Donor KIR2DS1-Mediated Decreased Relapse and Improved Survival Depending on Remission Status at HLA-Haploidentical Transplantation with Post-Transplantation Cyclophosphamide

Abstract

HLA-haploidentical allogeneic hematopoietic cell transplantation (allo-HCT) using post-transplantation cyclophosphamide (PT/Cy-haplo) is becoming the standard of care for patients without an HLA-matched related or unrelated donor. PT/Cy-haplo can give more patients the opportunity to undergo allo-HCT, because most patients have multiple available HLA-haploidentical related donor candidates.
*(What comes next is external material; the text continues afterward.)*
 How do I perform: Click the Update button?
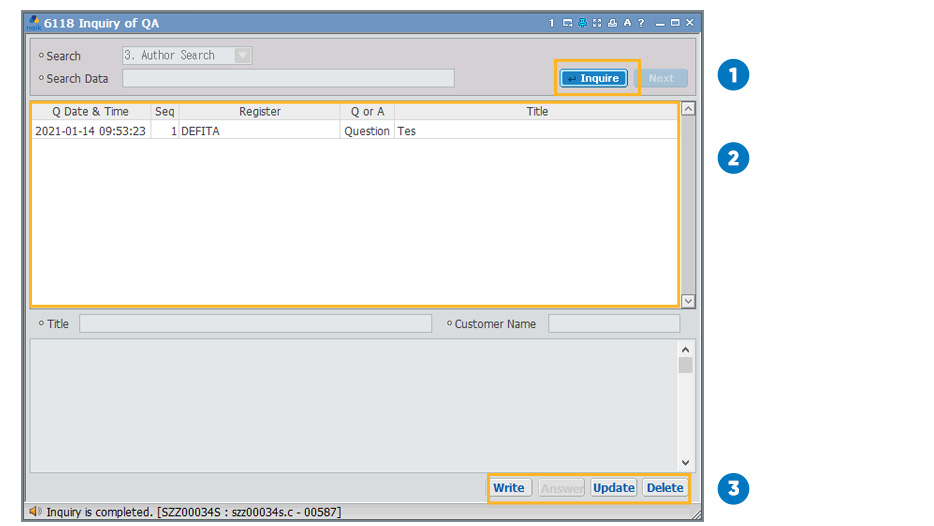point(613,488)
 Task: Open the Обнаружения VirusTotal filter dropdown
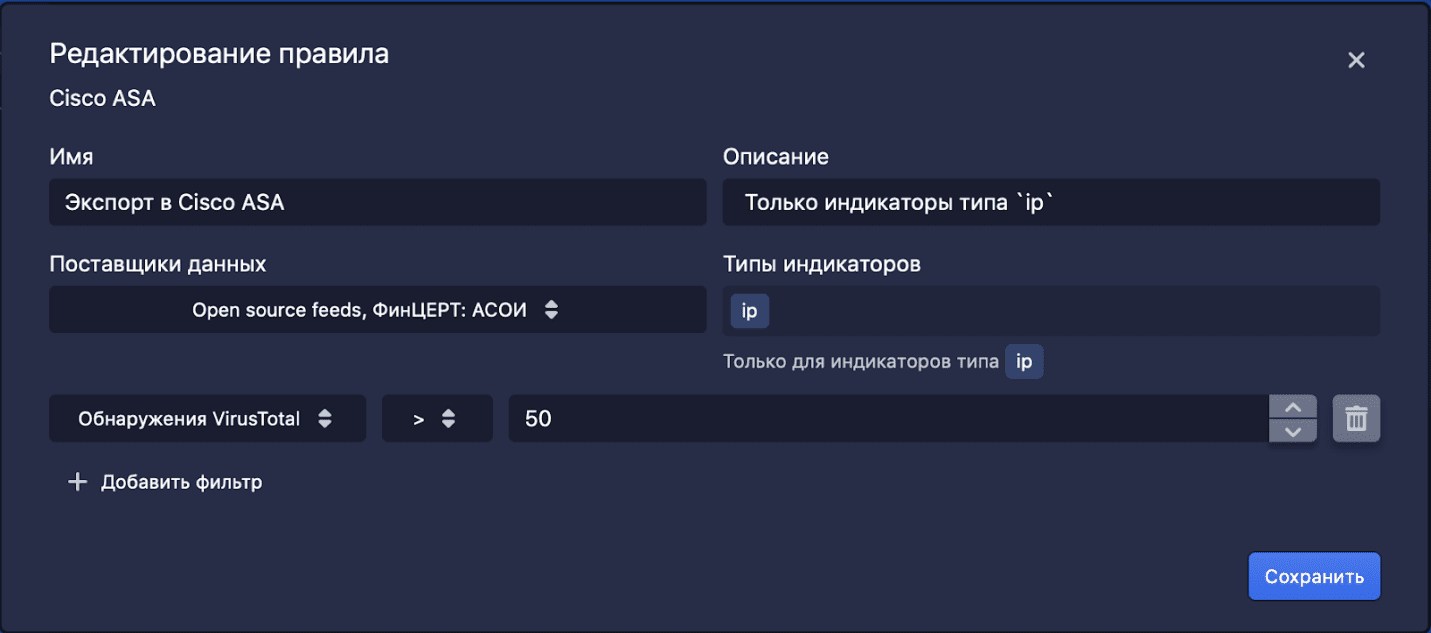point(206,419)
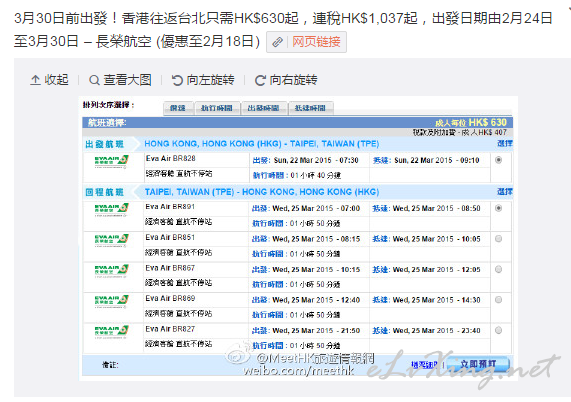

The optimal donor selection algorithm in the PT/Cy-haplo setting has not yet been established, however. To contribute to the establishment of a donor selection formula based on disease status and killer-cell immunoglobulin-like receptor (KIR) genotype, we retrospectively analyzed 91 patients who underwent PT/Cy-haplo at our institution. In both patients and donors, HLA allele genotyping was performed for HLA-A, -B, -C, and -DRB1, and 16 KIR genes were genotyped. Patients in complete remission (CR) who underwent PT/Cy-haplo from a KIR2DS1-positive donor had a significantly lower cumulative incidence of relapse (CIR) than those who underwent PT/Cy-haplo from a KIR2DS1-negative donor (1-year CIR: 0% versus 32.6%, P=.037; 2-year CIR: 9.2% versus 42%, P=.037). Moreover, PT/Cy-haplo from a KIR2DS1-positive donor was significantly associated with improved overall survival (OS) (1-year OS: 91.7% versus 58.7%, P=.010; 2-year OS: 83% versus 34%, P=.010). In contrast, in non-CR individuals, PT/Cy-haplo from KIR2DS1-positive donors did not significantly improve CIR or OS (1-year CIR: 56.5% versus 64.7%, P=.973; 2-year CIR: not reached versus 64.7%, Pnot evaluable; 1-year OS: 25.4% versus 20.6%, P=.418; 2-year OS: 5.1% versus 20.6%, P=.418). In addition, lower infused CD34+ cell dose, female-to-male transplantation, and acute myelogenous leukemia were significantly associated with increased risk of relapse and mortality. This study demonstrates that graft-versus-leukemia/tumor effects were exerted through donor KIR2DS1 at PT/Cy-haplo when patients have low tumor burdens. It would be worth examining the inclusion of donor KIR genotyping and disease status assessment in establishing optimal donor selection criteria for PT/Cy-haplo.